Audrey caught three as I stood beside her waiting. I grew cold and
tired so I switched with Nick and the moment he grabbed the net he
landed a salmon. Just like that. TJ says Audrey catches so many fish
because she was born in Alaska. I think Nick catches fish because he
was born with an abundance of patience. Gavin caught one, after a long
null period, when he closed his eyes and thought, “I could take a
nap…or maybe I should say a prayer to the fish god.” Bang, one hit,
before he could even articulate his prayer.
I don’t know what
makes a fish swim into one net over another but as I stood in the
frigid water, hoping one may find his way to mine, I couldn’t stop
looking around me at all the different faces, and thinking, we’re all
doing this together. We’re all standing here with the same intentions,
the same hopes. It’s the same feeling I get when I’m at a concert and
thousands of people applaud for the same song. It’s a feeling of unity
that’s hard to find in this disjointed time when it seems we spend more
energy running from here to there than we do on just being here.
In this moment.
When we divide ourselves by our differences instead of remembering we all need to eat supper at the end of the day.
It
was this feeling of being part of something bigger than myself that
even the rain and wind couldn’t spoil. It reminded me why we’re here.

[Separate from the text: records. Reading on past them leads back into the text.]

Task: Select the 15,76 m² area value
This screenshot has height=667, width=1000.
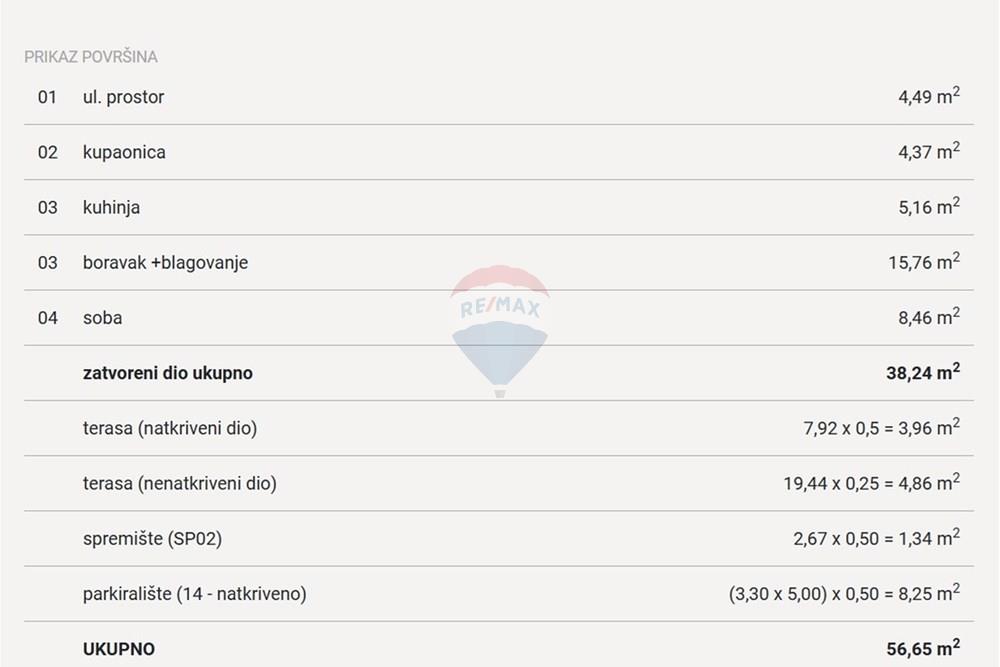Action: pos(924,261)
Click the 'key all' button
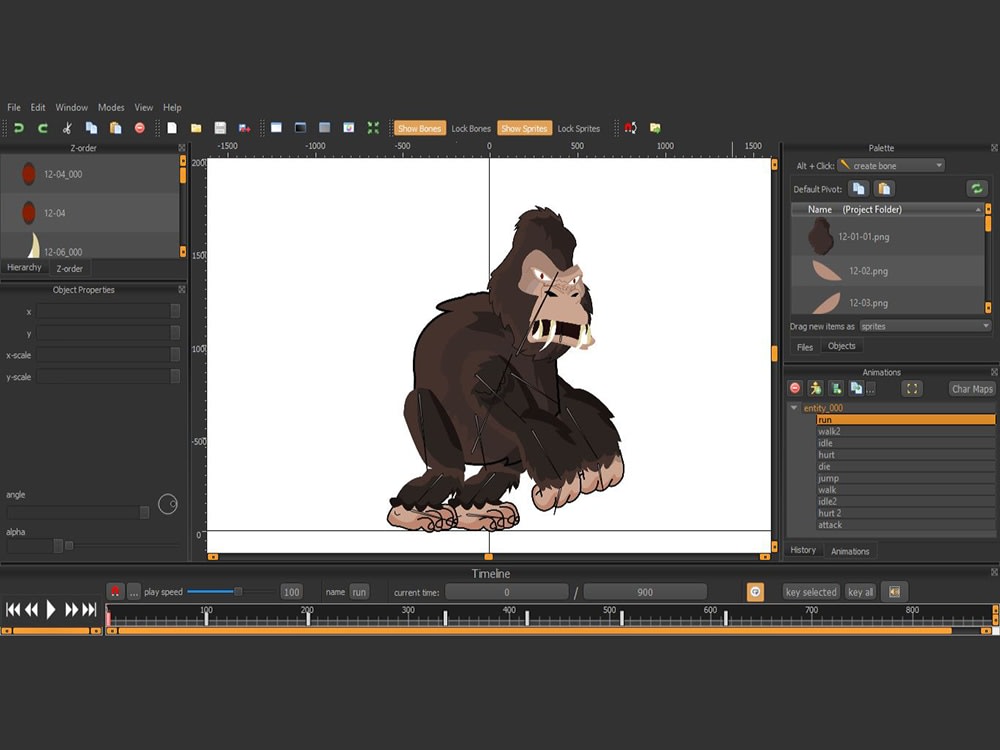 point(860,592)
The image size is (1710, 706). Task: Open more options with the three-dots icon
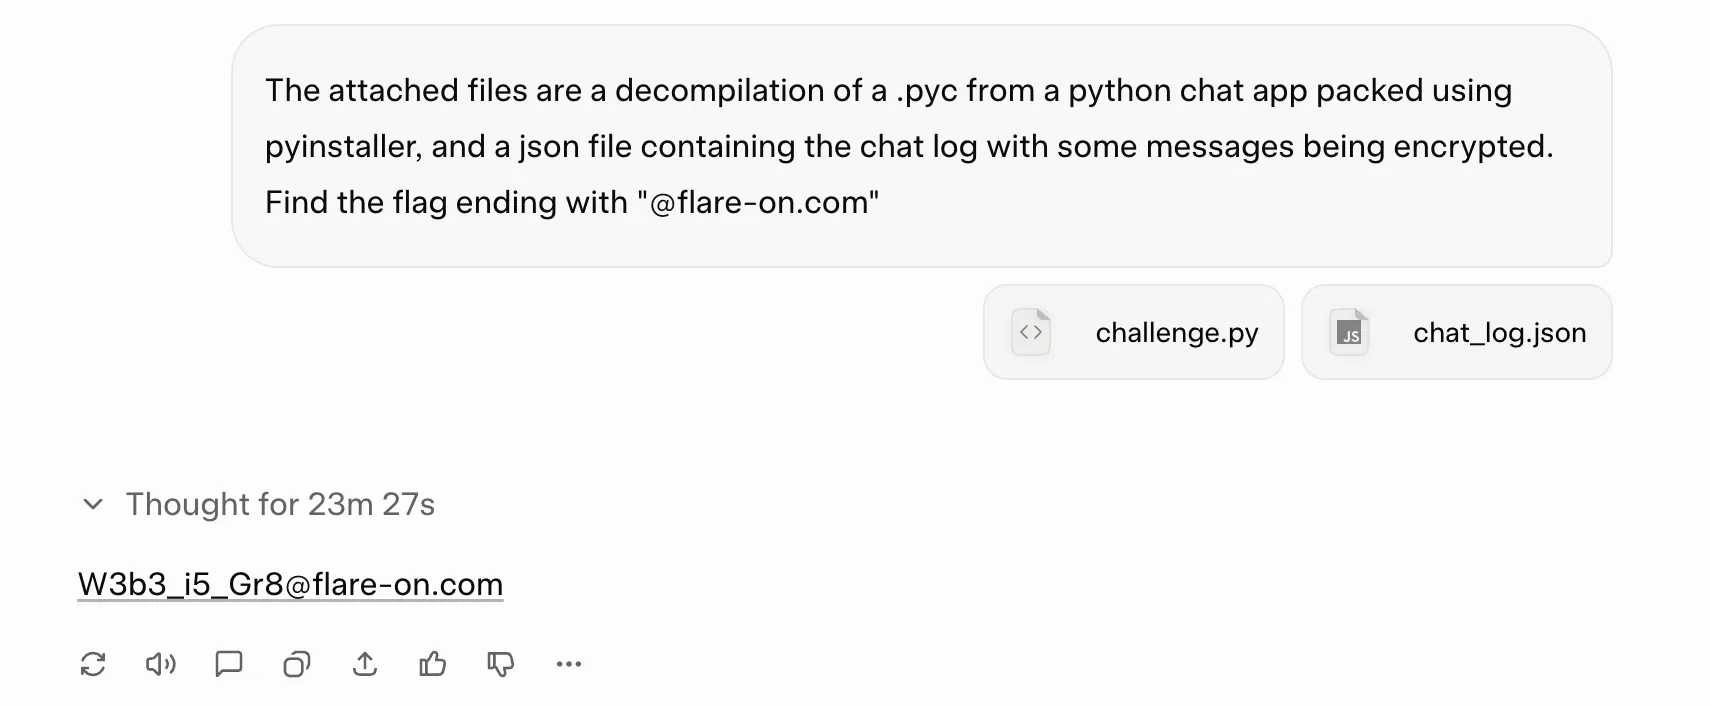[569, 664]
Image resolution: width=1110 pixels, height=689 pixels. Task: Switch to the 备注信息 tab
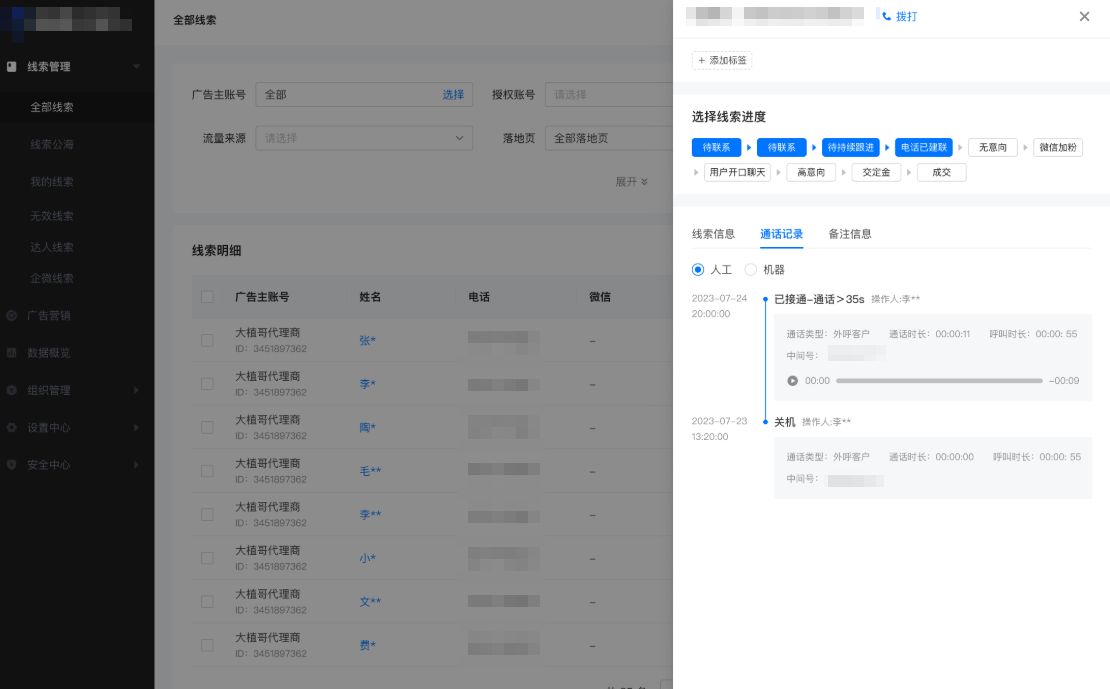849,234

For when we lose our connections to the sources that bring us life and
instead spin in a frenzy of activities, consumption, and information,
there is something irredeemably magical about a slice of time with such
a pure pursuit as harvesting food for the table.
Even when it’s
hard. Even when you’re wet and cold and dreaming of dry sheets and
clean toilet seats. Even then. Especially then.
“It’s a pretty
day outside,” Elias said as I carried him on my back, head bent to the
ground to avoid the driving rain, “Look, Mommy, a boat.”
And
later, when we sat on the shore eating the very same salmon we caught
hours earlier in the waters before us, a rare meal this close to the
source, Elias said, “Mmmmmm, we’re having a good dinner.”
Mmmmmm is right.
Pictures from the trip, almost all taken during the one break in the weather:


























(One of three bowls we processed last night, enough for salmon dinners once a week for a year. Thank you fish god for directing some of your school into our net-- and into everyone's net who tries.)
--Excerpted from Following Elias, originally published on Parents.com. Copyright 2009 by Meredith Corporation. All rights reserved. Reprinted with permission.
SaraSkates wrote:
I came back to your blog to read this a second time today - thank you for such a great story, and message.
7/29/2008 8:44 PM CDT
Following Elias wrote:
Thank YOU Sara for letting me know that you read it not once but twice.
7/30/2008 1:26 AM CDT
gretacamp wrote:
You are so lucky to participate in such an adventure. We all can camp in the outdoors if we choose and remember with a collective, ancestral memory the closeness to the land and water and creatures that keeps us alive. So easy to forget with supermarkets, online shopping, and fruit shipped from New Zealand just b/c it's in season there. But in Alaska, and with the resident right to fish for salmon in the wind and rain, you are lucky to be able to sharpen your tie with the earth and her bounty. This is another gift for Elias, as he continues to give you and Nick the gift of his unspoiled optimism.